TRY IT -
Copy out each line below containing "toolbar".

DATA SUPPLIED -
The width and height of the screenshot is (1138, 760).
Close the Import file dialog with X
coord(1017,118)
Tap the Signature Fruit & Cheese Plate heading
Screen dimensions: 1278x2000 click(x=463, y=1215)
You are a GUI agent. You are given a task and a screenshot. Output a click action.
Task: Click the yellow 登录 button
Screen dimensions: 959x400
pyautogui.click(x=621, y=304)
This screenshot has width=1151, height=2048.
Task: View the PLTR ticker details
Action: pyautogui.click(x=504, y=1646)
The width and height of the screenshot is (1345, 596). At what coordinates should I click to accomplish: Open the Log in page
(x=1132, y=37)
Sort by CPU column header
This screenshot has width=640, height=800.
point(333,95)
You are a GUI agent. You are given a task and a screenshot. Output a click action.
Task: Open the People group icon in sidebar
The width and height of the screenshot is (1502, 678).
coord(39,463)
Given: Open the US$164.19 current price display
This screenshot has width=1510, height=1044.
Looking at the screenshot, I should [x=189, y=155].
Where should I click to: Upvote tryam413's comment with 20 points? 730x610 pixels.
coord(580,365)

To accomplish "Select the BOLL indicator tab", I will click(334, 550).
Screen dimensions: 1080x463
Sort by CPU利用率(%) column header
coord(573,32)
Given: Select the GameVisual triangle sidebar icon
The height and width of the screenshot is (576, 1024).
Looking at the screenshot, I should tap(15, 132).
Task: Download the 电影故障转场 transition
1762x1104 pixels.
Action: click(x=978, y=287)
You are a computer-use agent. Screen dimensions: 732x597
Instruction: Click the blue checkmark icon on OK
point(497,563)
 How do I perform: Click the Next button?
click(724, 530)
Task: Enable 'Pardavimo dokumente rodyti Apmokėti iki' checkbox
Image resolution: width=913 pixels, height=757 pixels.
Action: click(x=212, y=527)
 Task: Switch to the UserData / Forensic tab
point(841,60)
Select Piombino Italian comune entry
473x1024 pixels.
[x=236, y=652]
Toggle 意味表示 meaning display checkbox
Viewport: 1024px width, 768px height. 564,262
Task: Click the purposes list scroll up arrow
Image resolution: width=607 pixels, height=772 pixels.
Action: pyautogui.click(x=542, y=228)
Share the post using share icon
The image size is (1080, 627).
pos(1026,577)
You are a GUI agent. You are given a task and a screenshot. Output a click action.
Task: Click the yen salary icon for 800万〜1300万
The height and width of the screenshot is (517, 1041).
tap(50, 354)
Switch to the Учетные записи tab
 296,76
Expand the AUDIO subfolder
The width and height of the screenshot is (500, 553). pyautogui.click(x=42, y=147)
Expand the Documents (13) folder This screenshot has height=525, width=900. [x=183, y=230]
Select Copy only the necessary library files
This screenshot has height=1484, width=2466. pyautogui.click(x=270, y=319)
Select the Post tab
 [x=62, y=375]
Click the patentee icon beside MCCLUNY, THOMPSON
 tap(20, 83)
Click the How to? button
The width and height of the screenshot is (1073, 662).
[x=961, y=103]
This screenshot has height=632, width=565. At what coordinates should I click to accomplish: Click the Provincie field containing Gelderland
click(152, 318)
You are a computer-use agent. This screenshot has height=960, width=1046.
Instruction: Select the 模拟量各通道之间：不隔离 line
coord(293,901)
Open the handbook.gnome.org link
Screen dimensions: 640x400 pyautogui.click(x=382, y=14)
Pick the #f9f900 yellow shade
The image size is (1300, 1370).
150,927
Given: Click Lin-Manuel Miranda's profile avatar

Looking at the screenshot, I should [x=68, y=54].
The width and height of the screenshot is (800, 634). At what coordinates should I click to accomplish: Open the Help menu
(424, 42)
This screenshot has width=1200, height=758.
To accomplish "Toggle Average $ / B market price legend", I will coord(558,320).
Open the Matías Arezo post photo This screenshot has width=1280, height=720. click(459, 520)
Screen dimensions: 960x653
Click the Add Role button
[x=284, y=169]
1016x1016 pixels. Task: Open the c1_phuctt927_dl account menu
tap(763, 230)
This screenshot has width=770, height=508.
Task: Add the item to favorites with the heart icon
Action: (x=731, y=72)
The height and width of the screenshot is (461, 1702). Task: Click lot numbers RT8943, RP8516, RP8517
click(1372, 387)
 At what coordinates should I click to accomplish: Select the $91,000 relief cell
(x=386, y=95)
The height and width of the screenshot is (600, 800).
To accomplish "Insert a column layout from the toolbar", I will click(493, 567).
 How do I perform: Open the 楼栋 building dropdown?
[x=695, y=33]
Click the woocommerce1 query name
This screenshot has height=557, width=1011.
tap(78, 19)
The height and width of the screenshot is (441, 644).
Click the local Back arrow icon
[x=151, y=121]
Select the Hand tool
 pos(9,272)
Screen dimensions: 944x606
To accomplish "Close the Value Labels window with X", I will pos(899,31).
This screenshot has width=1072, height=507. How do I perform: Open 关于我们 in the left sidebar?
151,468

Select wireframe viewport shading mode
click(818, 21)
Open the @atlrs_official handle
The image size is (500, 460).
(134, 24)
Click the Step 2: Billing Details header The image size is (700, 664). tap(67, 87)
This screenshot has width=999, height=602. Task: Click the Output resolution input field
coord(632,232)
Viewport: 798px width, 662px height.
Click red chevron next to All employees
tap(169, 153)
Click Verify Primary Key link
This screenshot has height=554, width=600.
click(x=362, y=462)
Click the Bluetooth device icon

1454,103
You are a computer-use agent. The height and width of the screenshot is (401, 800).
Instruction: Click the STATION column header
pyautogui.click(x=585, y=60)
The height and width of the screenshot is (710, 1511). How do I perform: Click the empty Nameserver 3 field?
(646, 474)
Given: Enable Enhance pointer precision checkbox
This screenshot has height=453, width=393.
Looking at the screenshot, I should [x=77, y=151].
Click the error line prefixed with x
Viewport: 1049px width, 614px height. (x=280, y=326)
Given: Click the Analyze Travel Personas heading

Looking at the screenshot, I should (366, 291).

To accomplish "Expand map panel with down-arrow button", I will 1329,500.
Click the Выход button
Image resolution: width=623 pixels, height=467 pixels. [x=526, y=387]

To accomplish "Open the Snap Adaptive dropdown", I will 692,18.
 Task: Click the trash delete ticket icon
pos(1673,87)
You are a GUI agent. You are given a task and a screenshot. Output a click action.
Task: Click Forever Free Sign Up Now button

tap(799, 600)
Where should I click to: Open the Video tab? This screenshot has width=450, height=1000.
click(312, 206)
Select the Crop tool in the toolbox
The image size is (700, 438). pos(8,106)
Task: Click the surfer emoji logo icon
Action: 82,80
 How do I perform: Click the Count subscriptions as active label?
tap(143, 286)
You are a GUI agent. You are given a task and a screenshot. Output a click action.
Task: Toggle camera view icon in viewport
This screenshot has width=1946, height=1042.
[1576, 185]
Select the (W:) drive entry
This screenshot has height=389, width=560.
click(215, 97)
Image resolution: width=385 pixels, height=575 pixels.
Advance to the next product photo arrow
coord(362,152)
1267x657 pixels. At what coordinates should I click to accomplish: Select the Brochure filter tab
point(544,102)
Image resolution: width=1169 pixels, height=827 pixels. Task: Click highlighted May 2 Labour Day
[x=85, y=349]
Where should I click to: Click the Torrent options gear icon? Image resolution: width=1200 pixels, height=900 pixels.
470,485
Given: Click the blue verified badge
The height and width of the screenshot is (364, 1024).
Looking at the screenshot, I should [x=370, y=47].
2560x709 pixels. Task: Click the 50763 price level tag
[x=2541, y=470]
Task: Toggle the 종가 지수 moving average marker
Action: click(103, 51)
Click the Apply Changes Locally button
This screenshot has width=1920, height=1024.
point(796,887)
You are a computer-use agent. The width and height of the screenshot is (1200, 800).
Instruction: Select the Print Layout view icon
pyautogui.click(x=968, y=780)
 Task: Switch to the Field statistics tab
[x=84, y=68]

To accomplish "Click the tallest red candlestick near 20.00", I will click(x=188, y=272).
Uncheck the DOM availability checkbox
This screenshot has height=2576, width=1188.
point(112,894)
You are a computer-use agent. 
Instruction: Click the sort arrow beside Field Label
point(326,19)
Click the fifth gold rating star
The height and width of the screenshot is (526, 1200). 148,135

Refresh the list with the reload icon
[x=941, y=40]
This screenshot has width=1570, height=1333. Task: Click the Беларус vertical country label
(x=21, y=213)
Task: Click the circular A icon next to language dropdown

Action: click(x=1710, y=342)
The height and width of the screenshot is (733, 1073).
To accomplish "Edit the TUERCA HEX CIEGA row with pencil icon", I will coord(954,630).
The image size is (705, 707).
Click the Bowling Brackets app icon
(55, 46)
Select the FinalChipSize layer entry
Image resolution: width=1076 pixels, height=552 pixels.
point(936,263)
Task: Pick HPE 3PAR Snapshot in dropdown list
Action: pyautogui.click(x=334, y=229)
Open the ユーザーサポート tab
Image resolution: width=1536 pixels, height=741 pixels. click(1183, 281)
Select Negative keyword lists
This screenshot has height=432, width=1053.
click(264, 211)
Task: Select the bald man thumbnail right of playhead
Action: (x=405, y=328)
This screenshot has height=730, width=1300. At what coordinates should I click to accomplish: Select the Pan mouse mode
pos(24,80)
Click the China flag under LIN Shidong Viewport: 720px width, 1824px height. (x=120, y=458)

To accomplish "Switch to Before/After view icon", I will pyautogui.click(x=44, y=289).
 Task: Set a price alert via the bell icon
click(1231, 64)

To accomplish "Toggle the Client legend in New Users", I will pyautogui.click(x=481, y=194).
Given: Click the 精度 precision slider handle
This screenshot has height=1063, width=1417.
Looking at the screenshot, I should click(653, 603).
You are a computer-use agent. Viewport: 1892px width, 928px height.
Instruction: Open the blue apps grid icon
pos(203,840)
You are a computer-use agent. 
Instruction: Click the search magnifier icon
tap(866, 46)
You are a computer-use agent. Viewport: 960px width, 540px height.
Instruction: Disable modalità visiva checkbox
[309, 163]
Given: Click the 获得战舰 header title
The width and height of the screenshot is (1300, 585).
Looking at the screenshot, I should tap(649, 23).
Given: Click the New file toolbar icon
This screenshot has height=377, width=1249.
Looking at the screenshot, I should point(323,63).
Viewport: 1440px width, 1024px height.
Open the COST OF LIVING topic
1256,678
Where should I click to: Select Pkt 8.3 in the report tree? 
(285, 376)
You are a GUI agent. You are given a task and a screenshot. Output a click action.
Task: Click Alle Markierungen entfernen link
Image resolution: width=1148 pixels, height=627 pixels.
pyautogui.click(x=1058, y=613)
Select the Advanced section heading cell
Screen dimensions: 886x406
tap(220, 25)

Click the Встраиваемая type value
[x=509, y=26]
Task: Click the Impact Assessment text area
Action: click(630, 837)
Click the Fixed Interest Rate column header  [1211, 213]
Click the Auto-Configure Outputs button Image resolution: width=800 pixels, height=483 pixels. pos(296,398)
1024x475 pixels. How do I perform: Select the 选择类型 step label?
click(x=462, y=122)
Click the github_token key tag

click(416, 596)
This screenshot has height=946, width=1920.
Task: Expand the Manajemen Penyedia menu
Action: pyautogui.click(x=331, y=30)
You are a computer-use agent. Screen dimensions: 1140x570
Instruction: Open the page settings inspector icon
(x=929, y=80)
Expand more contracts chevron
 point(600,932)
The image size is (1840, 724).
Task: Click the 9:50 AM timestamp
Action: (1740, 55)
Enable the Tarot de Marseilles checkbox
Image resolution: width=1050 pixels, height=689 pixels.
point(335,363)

COMPLETED TASK -
To accomplish "Insert a column layout from the toolbar", I will click(493, 567).
Given: Click the New file toolbar icon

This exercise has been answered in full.